El joven grumete se limitó a bajar la cabeza prometiéndose no volver a hablar del tema, aunque según la idea le vino a la mente le pareció que podía ser la base de un gran descubrimiento.  

—¡Señores! Basta ya de cháchara —arengó el piloto—. Sigamos explorando hasta encontrar algún manantial y cacemos algo que llevarnos a la boca, aunque sean lagartos que algunos son tan grandes como ovejas. Debemos salir de aquí cuanto antes y retomar nuestra ruta de una santa vez.

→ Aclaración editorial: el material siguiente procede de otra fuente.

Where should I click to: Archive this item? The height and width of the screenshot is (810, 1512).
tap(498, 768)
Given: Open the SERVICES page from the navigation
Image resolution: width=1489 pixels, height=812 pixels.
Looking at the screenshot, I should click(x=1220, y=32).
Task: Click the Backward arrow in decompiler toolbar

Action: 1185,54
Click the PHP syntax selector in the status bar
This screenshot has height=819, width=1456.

—Con Dios mediante —interrumpió monseñor Tomás de Berlanga.

—Con Dios mediante y con la ayuda de las estrellas que parece que la noche se presentará despejada —porfió Zamorano.

—¡Qué pena! —se dijo Lope—. A mí este lugar me place, tiene un no sé qué. Me hubiera gustado quedarme aquí para observarlo todo con más calma y conocer mejor esta tierra de… galápagos.

 

NOTA: Ante la poca documentación de este descubrimiento casual (como lo han sido casi todos) he tenido que inventarme los nombres del piloto y muchos otros datos. Siento el poco rigor. Lo que sí es cierto es que el dominico Fray Tomás de Berlanga era obispo de Panamá cuando acudió a intermediar en un tema de lindes de territorios entre los pendencieros Pizarro y Almagro, se perdió en el mar y acabó en las Islas Galápagos (el origen del nombre parece ser el que cuento en el relato)*.

Los marineros llamaron a esas tierras «Las Encantadas» por la “costumbre misteriosa” de aparecer y desaparecer cuando la niebla irrumpía intermitentemente, dando la sensación de que era la tierra la que se desplazaba y no el barco. Estas islas se harían famosas cuando Darwin encontró allí datos para desarrollar su teoría de la evolución de las especies.

*Galápago (R.A.E.) 9. m. Equit. Silla de montar, ligera y sin ningún resalto, a la inglesa.